Building a Few-Shot Cross-Domain Multilingual NLU Model for Customer Care
This addresses the bottleneck of cross-domain data availability in customer care automation, offering a practical solution for companies to reduce annotation costs, though it is incremental in extending existing methods.
The paper tackles the problem of building a multilingual intent classifier for customer care that generalizes across domains with few annotations, achieving a 20-23% accuracy increase over state-of-the-art models on e-commerce datasets.

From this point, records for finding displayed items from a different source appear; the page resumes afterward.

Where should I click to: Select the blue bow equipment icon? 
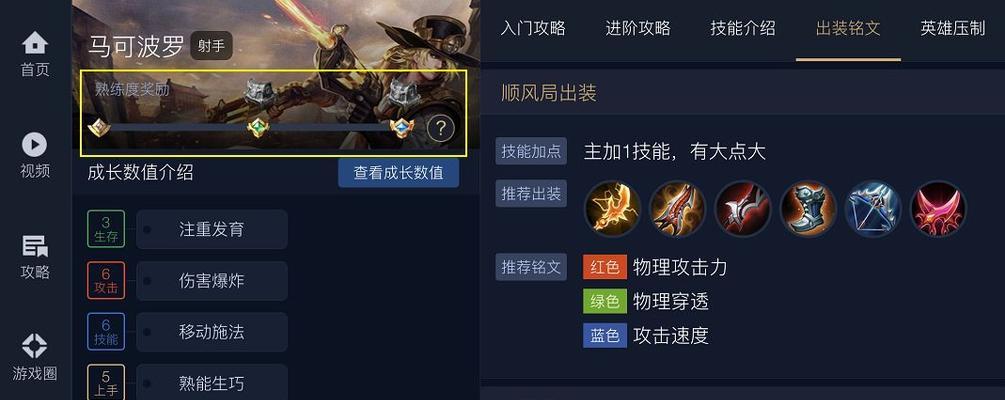coord(873,209)
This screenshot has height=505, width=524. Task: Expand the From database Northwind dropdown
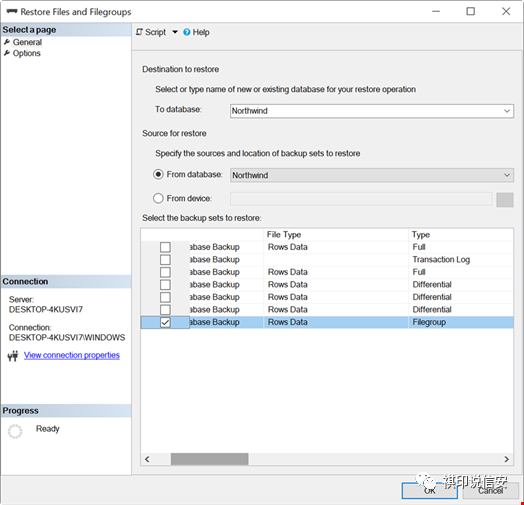(507, 175)
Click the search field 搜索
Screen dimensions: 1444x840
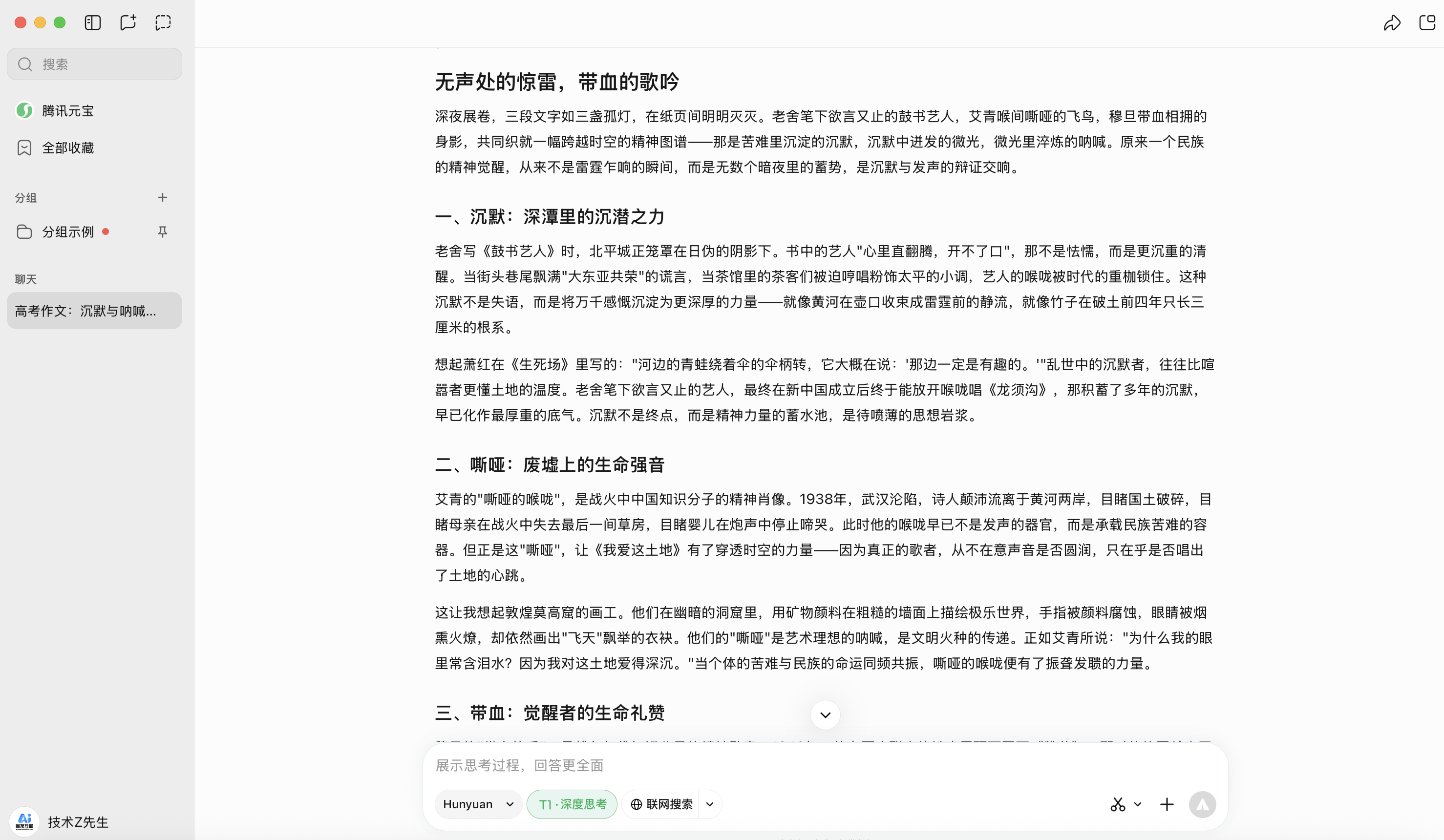95,64
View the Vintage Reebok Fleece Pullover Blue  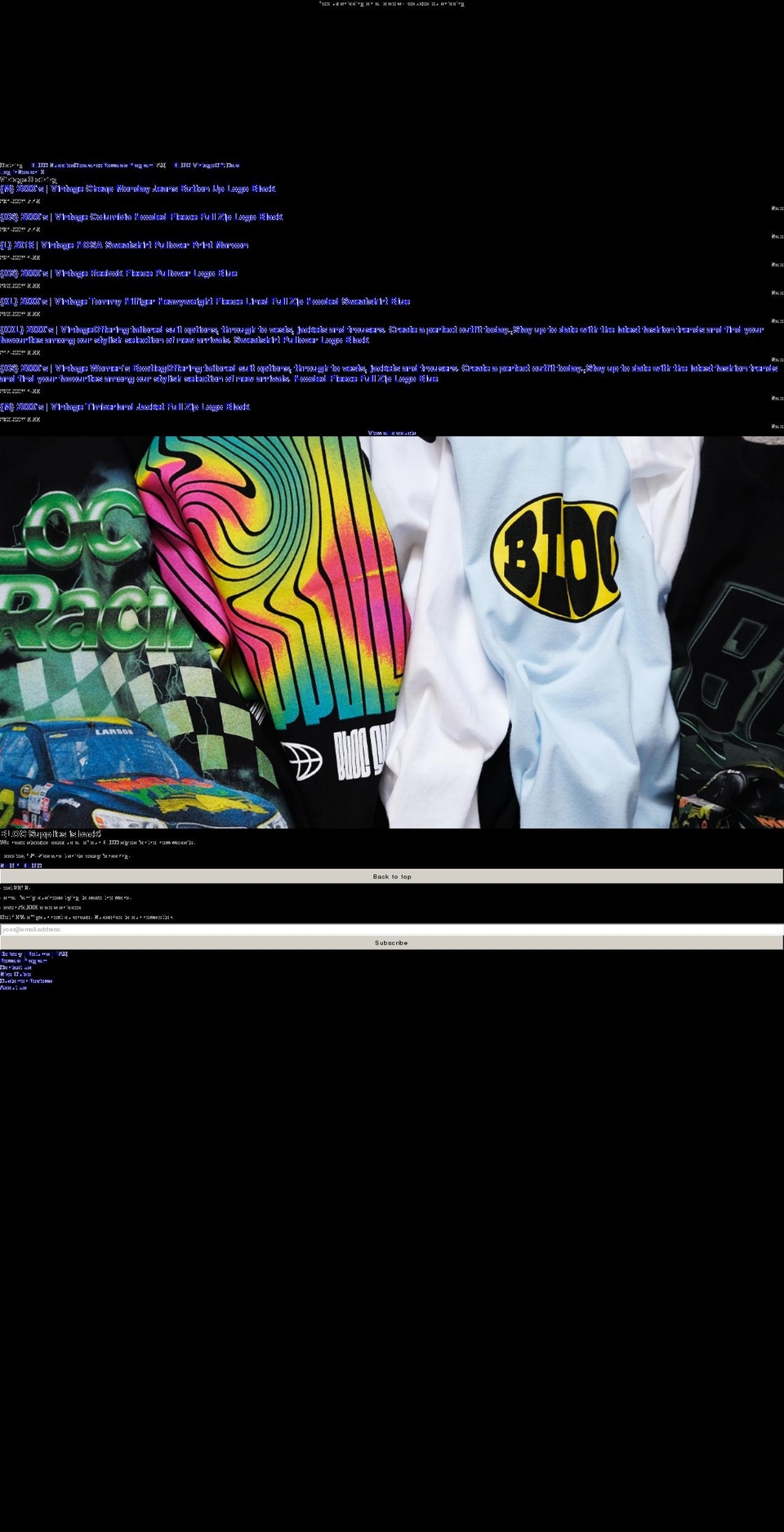tap(119, 274)
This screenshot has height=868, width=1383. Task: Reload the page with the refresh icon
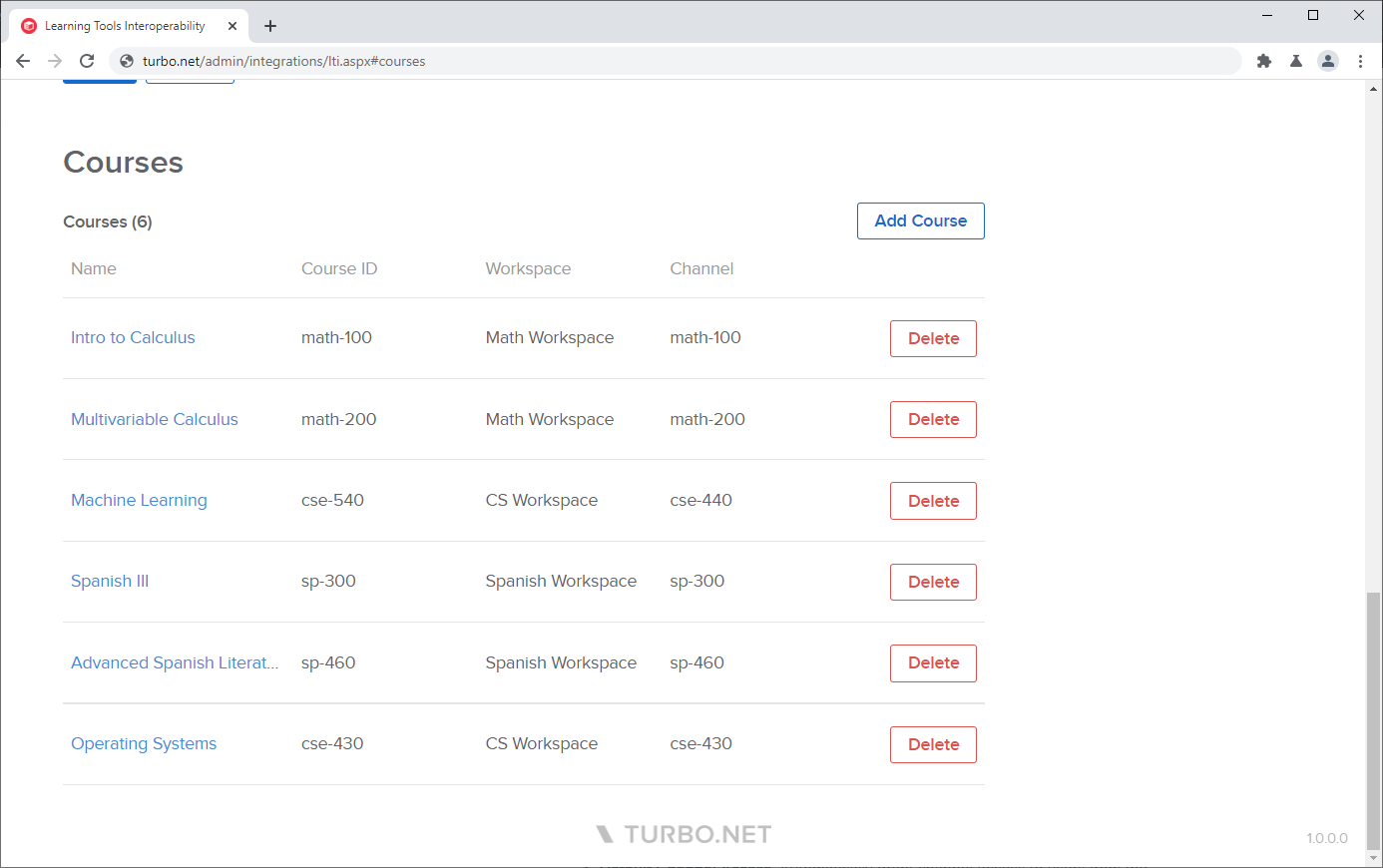pyautogui.click(x=87, y=61)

Customer care is an essential pillar of the e-commerce shopping experience with companies spending millions of dollars each year, employing automation and human agents, across geographies (like US, Canada, Mexico, Chile), channels (like Chat, Interactive Voice Response (IVR)), and languages (like English, Spanish). SOTA pre-trained models like multilingual-BERT, fine-tuned on annotated data have shown good performance in downstream tasks relevant to Customer Care. However, model performance is largely subject to the availability of sufficient annotated domain-specific data. Cross-domain availability of data remains a bottleneck, thus building an intent classifier that generalizes across domains (defined by channel, geography, and language) with only a few annotations, is of great practical value. In this paper, we propose an embedder-cum-classifier model architecture which extends state-of-the-art domain-specific models to other domains with only a few labeled samples. We adopt a supervised fine-tuning approach with isotropic regularizers to train a domain-specific sentence embedder and a multilingual knowledge distillation strategy to generalize this embedder across multiple domains. The trained embedder, further augmented with a simple linear classifier can be deployed for new domains. Experiments on Canada and Mexico e-commerce Customer Care dataset with few-shot intent detection show an increase in accuracy by 20-23% against the existing state-of-the-art pre-trained models.